Ein anderer Teil des nationalen Gebetstages war das Treffen von Pastoren und Leitern aller Denominationen aus ganz Kenia. Erzbischhöfen der anglikanischen Kirche nahmen genau so teil wie Baptistenpastoren, Oppositionsführer Raila Odinga oder zwei deutsche, die Ohren und Augen weit offen hielten.
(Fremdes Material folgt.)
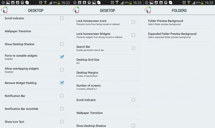215x128 pixels.
Task: Check the Lock homescreen Icons box
Action: [x=133, y=22]
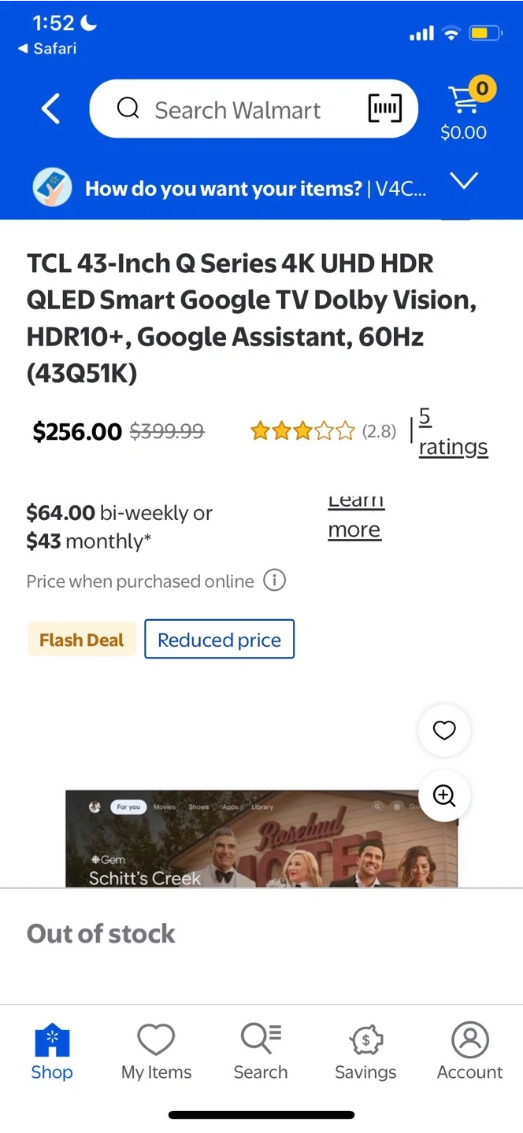Open the barcode scanner icon

(384, 109)
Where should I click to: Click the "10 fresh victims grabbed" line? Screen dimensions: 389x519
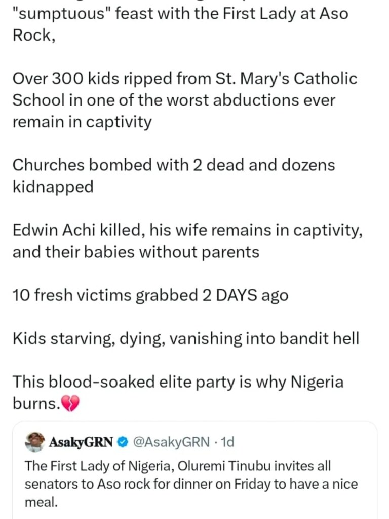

Die geistlichen Führer wollen Frieden im Land, aber nicht nur das. Sie sind über ihre eigenen Fehler erschüttert und gaben zu, Schuld auf sich geladen zu haben.
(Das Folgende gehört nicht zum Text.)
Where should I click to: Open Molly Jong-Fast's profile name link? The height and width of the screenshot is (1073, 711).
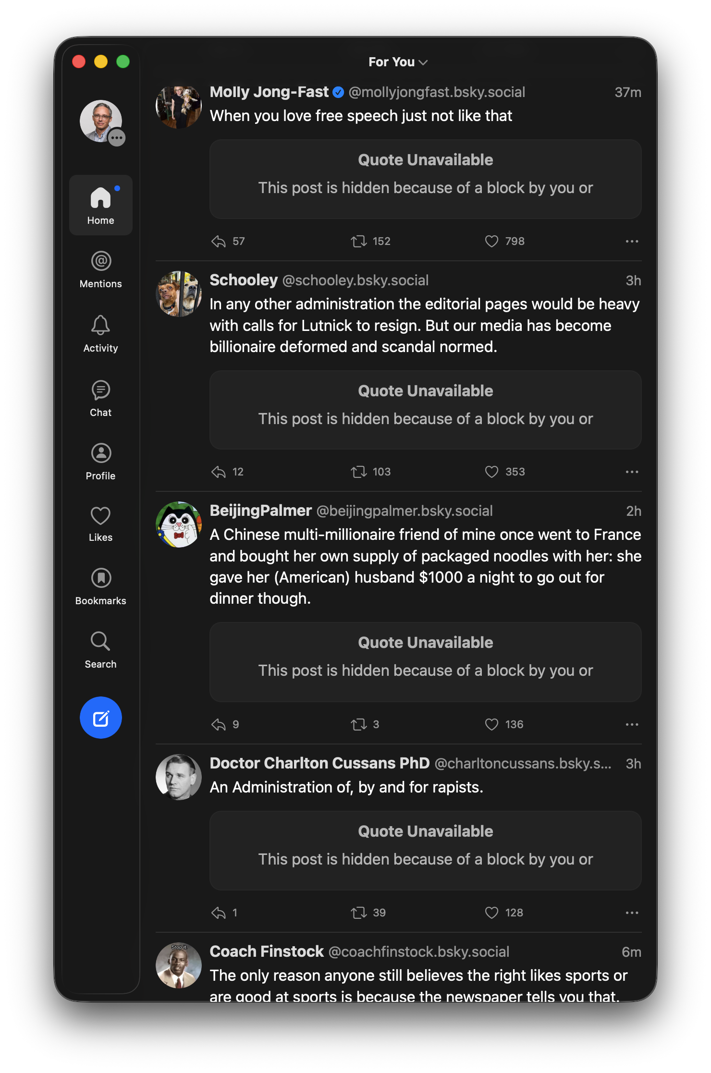(269, 92)
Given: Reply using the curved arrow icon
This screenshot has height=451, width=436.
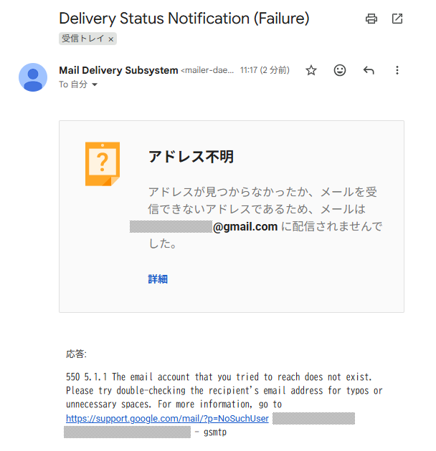Looking at the screenshot, I should tap(369, 70).
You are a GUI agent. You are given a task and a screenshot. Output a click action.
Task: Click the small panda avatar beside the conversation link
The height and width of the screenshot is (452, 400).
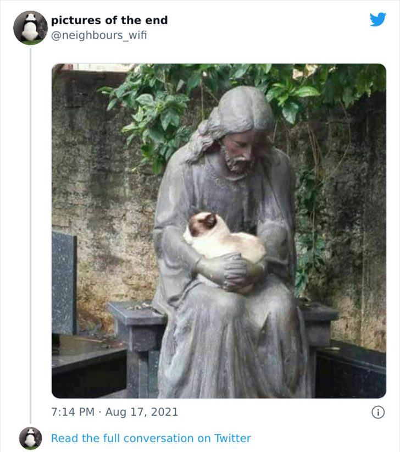(30, 438)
So haben diejenigen, die mit der Regierung in Verbindung stehen vor allen Anwesenden bekannt, versagt zu haben, in dem sie nicht das redeten, was richtig gewesen wäre, sonder das, was die Politiker hören wollten.
Und auch hier baten Kikujus und Luos gegenseitig um Vergebung. (Die beiden Ethnien sind die Hauptbetroffenen der politischen Auseinandersetzungen). Sie lagen voreinander und vor Gott auf Knien – nicht als symbolischer Akt, der eine positive Außenwirkung darstellt, sondern aus tiefsten Herzen. Uns hat es sehr bewegt, Pastoren und Bischhöfen weinen zu sehen und Gott nicht nur um Vergebung zu bitten, sondern darum zu flehen. Das hat nicht so sehr mit afrikanischer Kultur zu tun, hier haben wir Zerbrochenheit und Schulderkenntnis erlebt – und hat uns tief getroffen.
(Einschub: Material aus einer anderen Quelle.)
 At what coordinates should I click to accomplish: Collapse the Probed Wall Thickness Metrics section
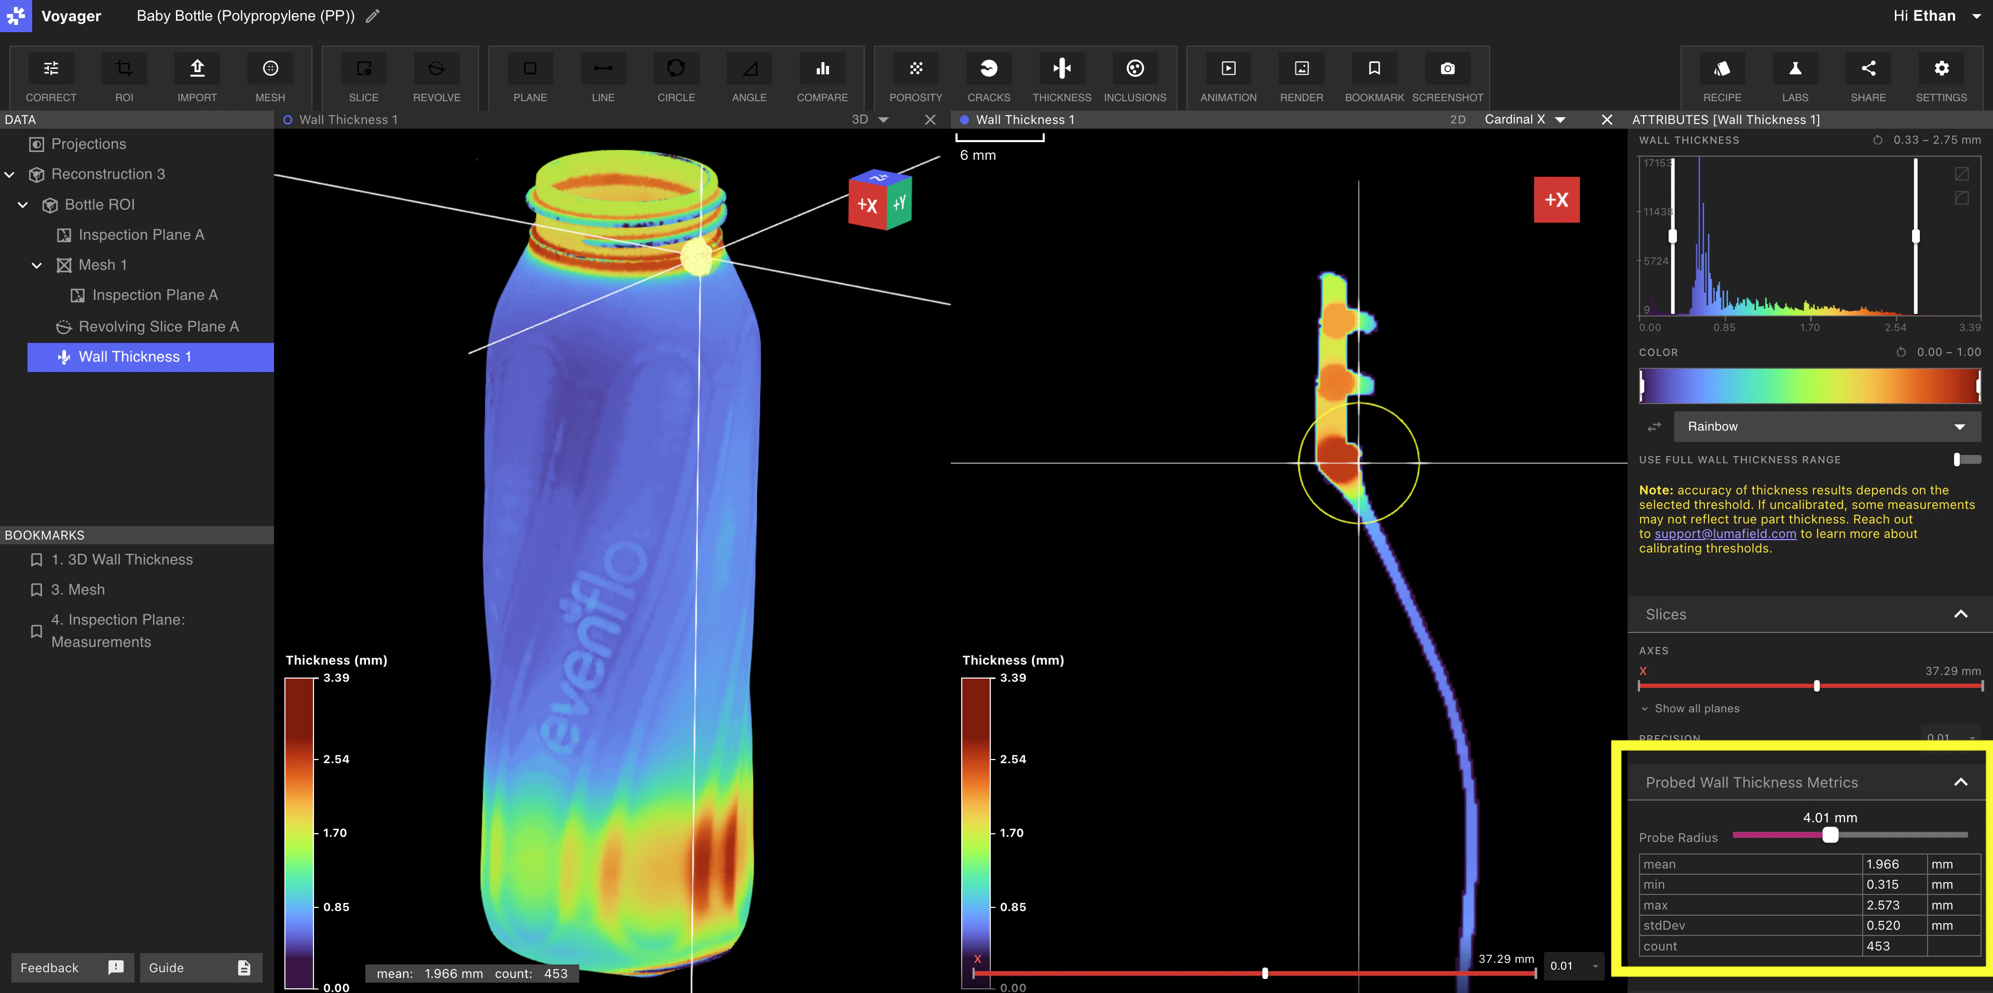coord(1961,783)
Sehr nachdenklich und bewegt fuhren wir nach Hause. Und dann war es Zeit, den Fernseher ein zu schalten, denn es dort gleich weiter. Von 18.00 – 19.00 Uhr lief auf ALLEN Kanälen gleichzeitig „Peace & Prayer“ – eine Sendung, die von den geistlichen Leitern Kenias initiiert und gestaltet wurde. Bibeltexte wurden gelesen, zu Gebet auf gefordert und christliche Lieder gesungen.
Es scheint, das Kenia vor einem geistlichen Aufbruch steht. – Dabei gibt es hier schon 10 % ernsthafte Christen.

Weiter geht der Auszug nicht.